0

I have a data set consisting of large number of .mat files. Each .mat file is of considerable size i.e. loading them is time-consuming. Unfortunately, some of them are corrupt and load('<name>') returns error on those files. I have implemented a try-catch routine to determine which files are corrupt. However, given the situation that only handful of them are corrupt, loading each file and checking if it is corrupt is time taking. Is there any way I can check the health of a .mat file without using load('<name>')?

I have been unsuccessful in finding such solution anywhere.

user3342981
  • 85
  • 2
  • 7

1 Answers1

3

The matfile function is used to access variables in MAT-files, without loading them into memory. By changing your try-catch routine to use matfile instead of load, you reduce the overhead of loading the large files into the memory.

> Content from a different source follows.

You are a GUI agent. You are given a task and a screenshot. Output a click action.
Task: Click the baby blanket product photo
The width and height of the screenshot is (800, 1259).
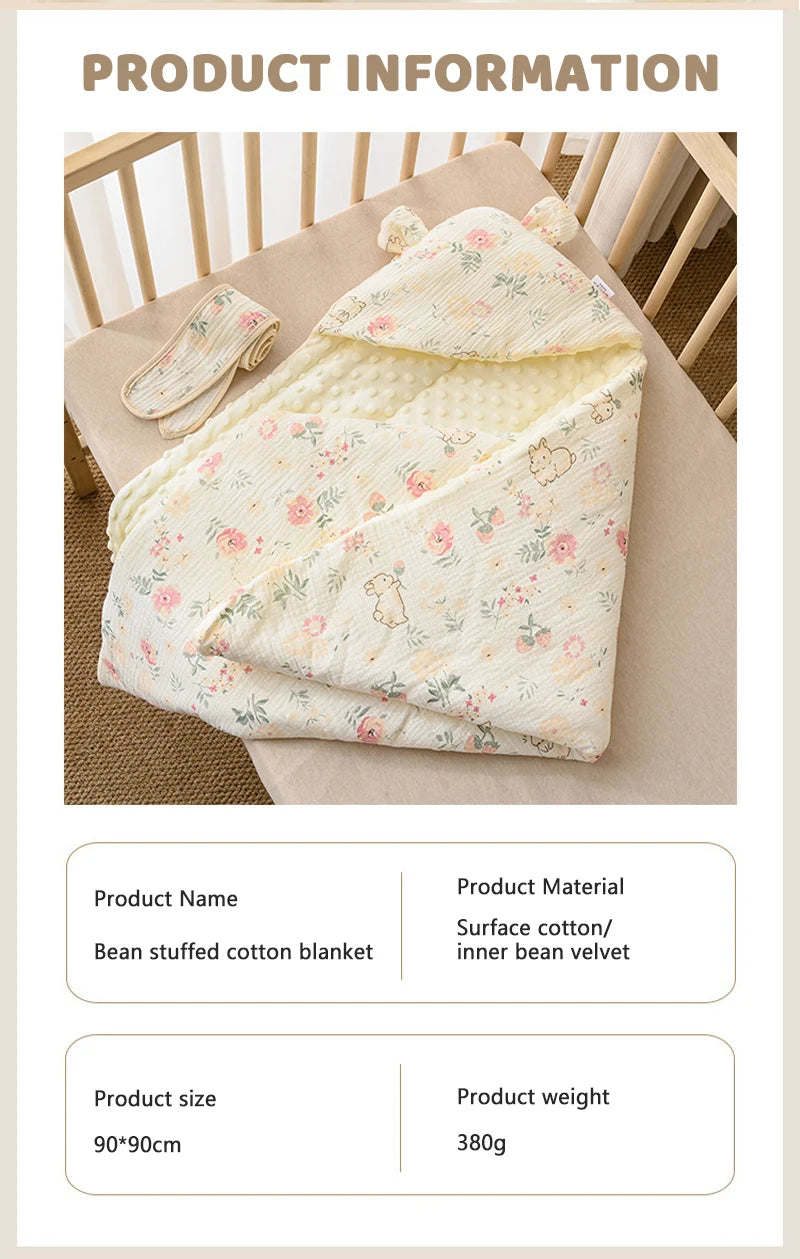tap(400, 468)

As matfile appears to only issue a warning when reading a corrupt file, you'll have to check if this warning was issued. This can be done using lastwarn: clear lastwarn before calling matfile, and check if the warning was issued afterwards:

lastwarn('');
matfile(...);
[~, warnId] = lastwarn;
if strcmp(warnId, 'relevantWarningId')
    % File is corrupt
end

You will have to find out the relevant warning id first, by running the above code on a corrupt file, and saving the warnId.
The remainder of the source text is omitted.